La Cité, la musique, la démocratie : Le NON qui rouvre les possibles
Le 13 juin dernier, après une campagne dont, par euphémisme, on dira qu'elle fut vive de part et d'autre (la Fondation pour la Cité de la Musique et le comité référendaire notant tous deux des "attaques personnelles, insultes, menaces, harcèlement, pressions" du camp adverse), la Ville de Genève donnait, à un peu plus de 800 voix de majorité sur 53'000 votantes et votants, un préavis négatif au plan localisé de quartier nécessaire à la réalisation d'un projet de Cité de la Musique sur la parcelle des Feuillantines, en bordure de le place des Nations. C'était un vote municipal consultatif, dont, légalement, le canton peut faire ce qu'il veut, y compris, avec toute la délicatesse que nos communes lui connaissent, s'asseoir dessus ("on ne saurait considérer que la volonté populaire d'une seule commune s'impose de facto à l'échelon cantonal" déclarait Antonio Hodgers, avant même le vote de la Ville). Mais politiquement, c'est une autre histoire : 53'000 personnes qui votent, dans une commune de plus de 200'000 habitants qui concentre 40 % de la population (et du corps électoral) du canton, ça pèse un peu plus qu'un simple mouvement d'humeur, et soir même du vote le Conseil d'Etat rouvrait le débat, le dossier et les consultations sur le projet, sans exclure de le faire passer de celui d'une Cité DE LA musique à celui d'une Cité DES musiqueS... Or si le débat va se poursuivre et si des "plans alternatifs" peuvent être évoqués (comme l'installation, proposée par le député indépendant à la Douma Guy Mettan, d'une Cité DES musiqueS sur le terrain occupé naguère par l'Opera des Nations) c'est bien parce que la Ville a refusé le plan localisé de quartier : si elle l'avait accepté, sur le projet aurait été posé cet avertissement définitif : "circulez, y'a plus rien à voir, rien à dire, rien à voter". Et il ne serait évidemment trouvé personne à droite pour couiner "y'a que la Ville qui a voté, c'est antidémocratique, faut faire voter tout le canton"...
"Nous ne sommes pas prêts à attendre encore dix
ans pour voir émerger une Cité de la musique", plaident les
députés socialistes. Nous, et une majorité de votantes et de
votants en Ville, n'étions pas prêts à nous précipiter sur
n'importe quel projet de Cité de la Musique -et s'il faut
attendre dix ans pour un bon projet (avec un nouveau PLQ, lui
aussi soumis à référendum populaire...), nous sommes prêts à
l'attendre dix ans. Et pendant dix ans, à renforcer le soutien
financier aux musiques actuelles et de création : c'est d'un tel
soutien dont elles ont le plus besoin, pas de salles dans une
Cité de la musique ou des musiques.

TÂCHE DEMANDÉE
Prolongez le texte ci-dessus sur le vote genevois concernant la Cité de la Musique, en reprenant après sa dernière phrase.

EXTRAIT DES DONNÉES
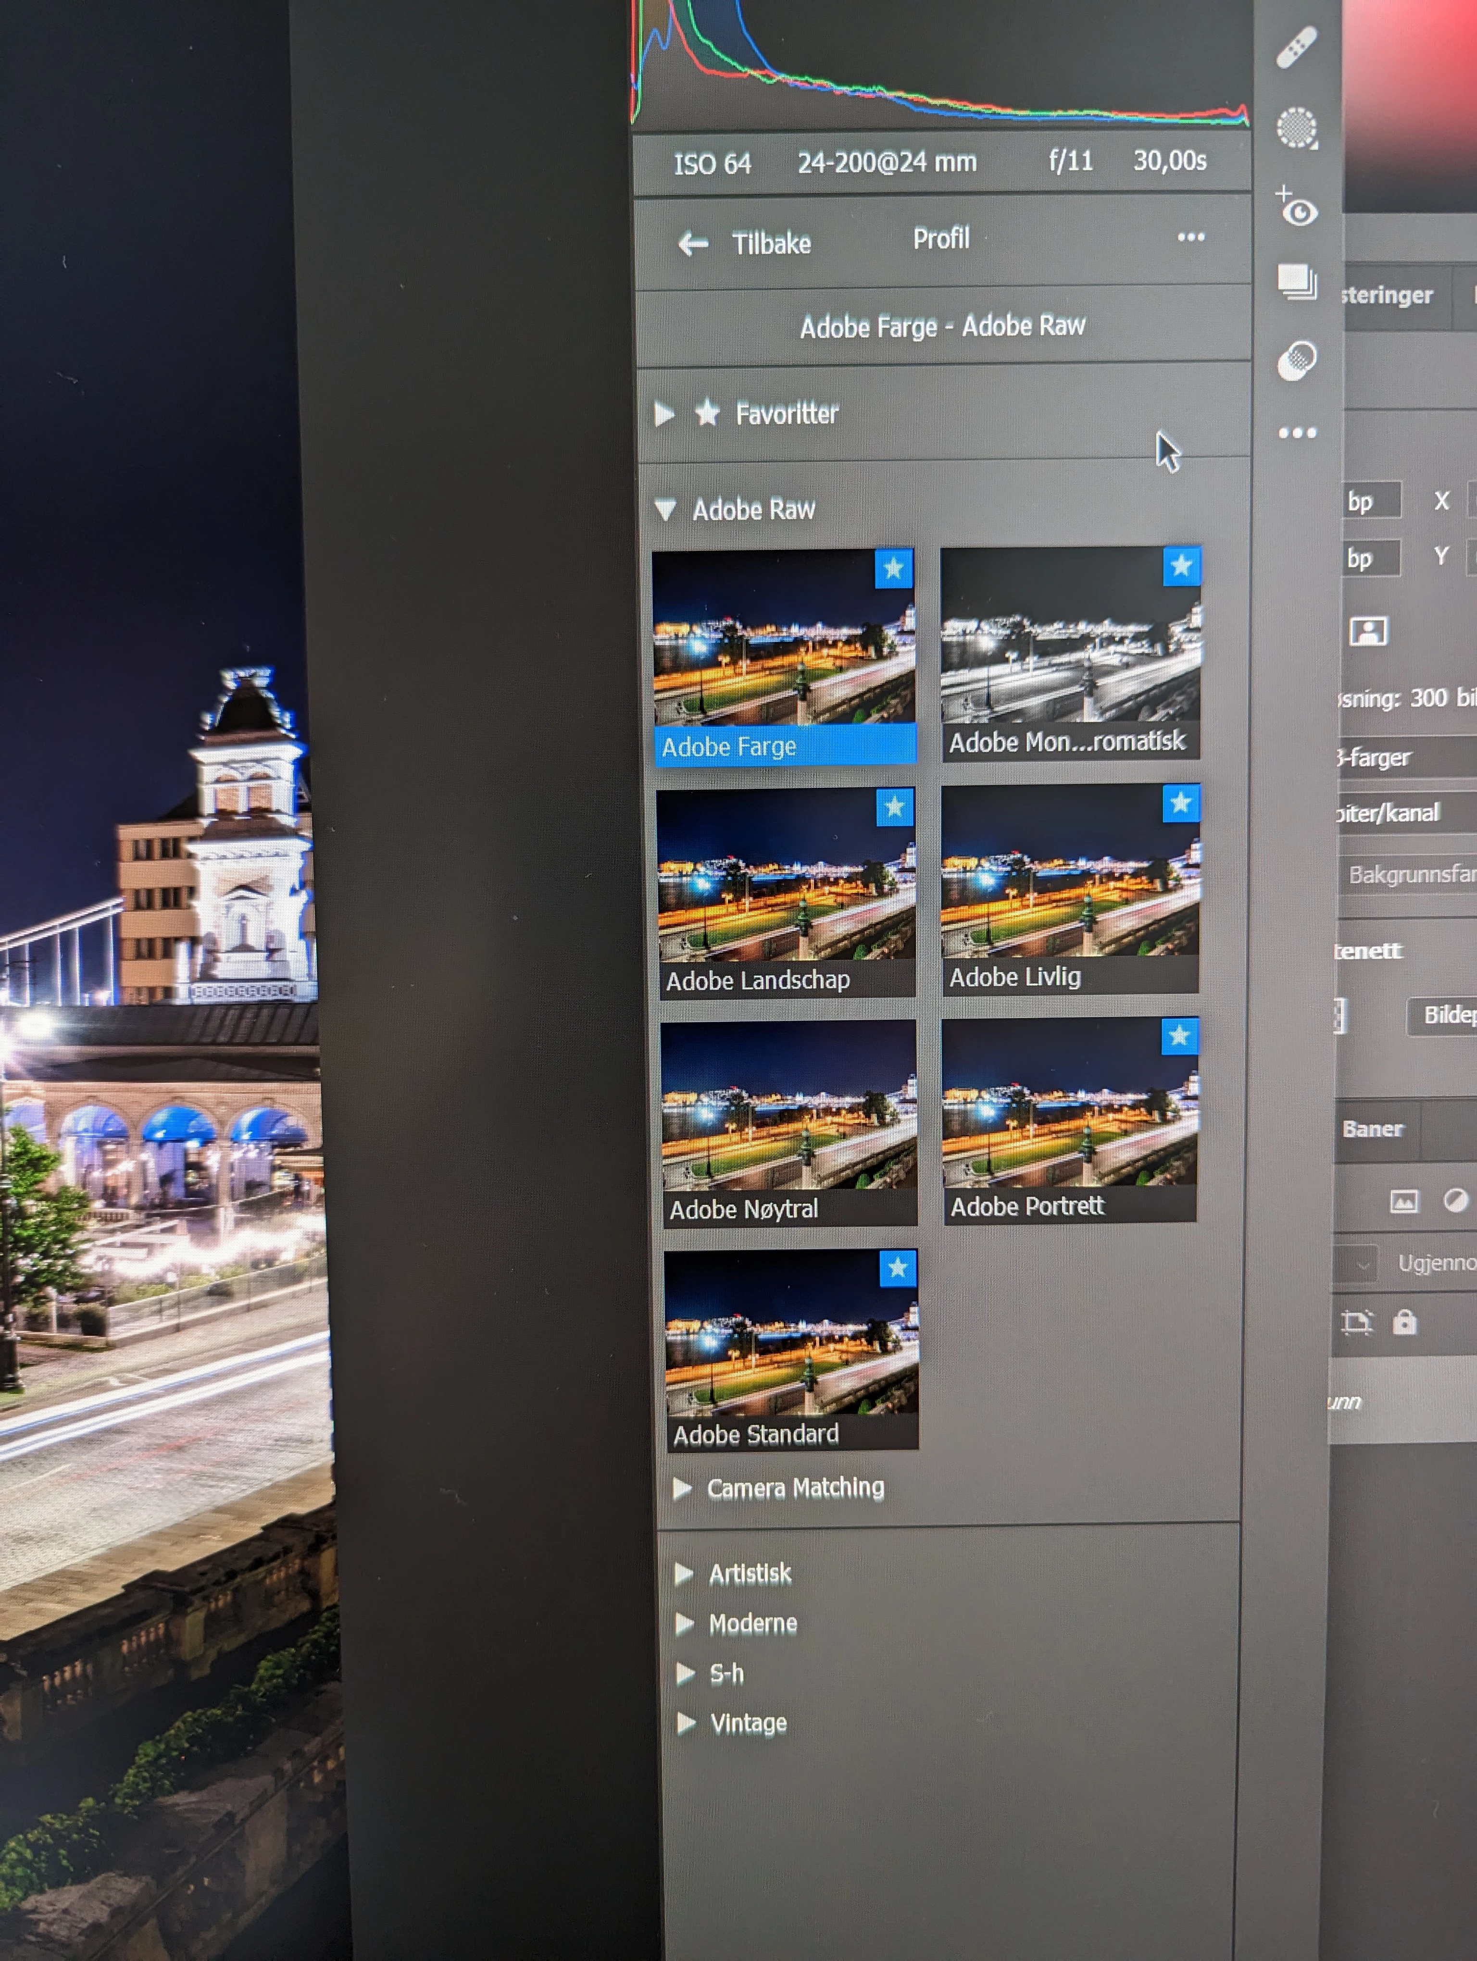Open the Profil panel three-dot menu
Viewport: 1477px width, 1961px height.
tap(1191, 237)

RÉSULTAT
"On veut dresser un état des lieux pour décider
si on arrête avec ce projet (de Cité de la Musique) ou si on
continue, y compris sur le site des Feuillantines", résume
Thierry Apothéloz,... Mais continuer avec quel projet ? le même
que celui qui a été refusé en ville ? Tous les arrondissements
de gauche l'ont refusé, ce projet. Tous, sans exception. Cela
devrait nous parler un peu, au PS, non ? ... et que seuls des
arrondissements de droite l'aient accepté, ce PLQ, cela aussi
devrait nous parler un peu, au PS, non ?...
Le vote municipal acquis, parole au canton. Plus
précisément, au Grand Conseil. Où, la semaine dernière, s'est
tenu un navrant débat sur la Cité de la Musique au Grand Conseil
: faut-il s'asseoir sur un vote communal avec ou sans coussin ?
Ce sera avec coussin (fourni par le groupe socialiste : Y'a des
cours de formation socialiste sur le sens du cri "Vive la
Commune !" qui ont du se perdre quelque part entre deux
campagnes électorales...). Et ceux qui considèrent qu'il serait
"antidémocratique" de ne tenir compte que du vote de la Ville
sur un projet d'importance cantonale, on répondra que ce projet
est en fait d'importance régionale, et qu'il conviendrait alors
de faire voter toute la Grande Genève et pas seulement le canton
: après tout, on est tout aussi concerné à Annemasse, Ferney et
Saint-Julien qu'à Céligny, Chancy et Gy...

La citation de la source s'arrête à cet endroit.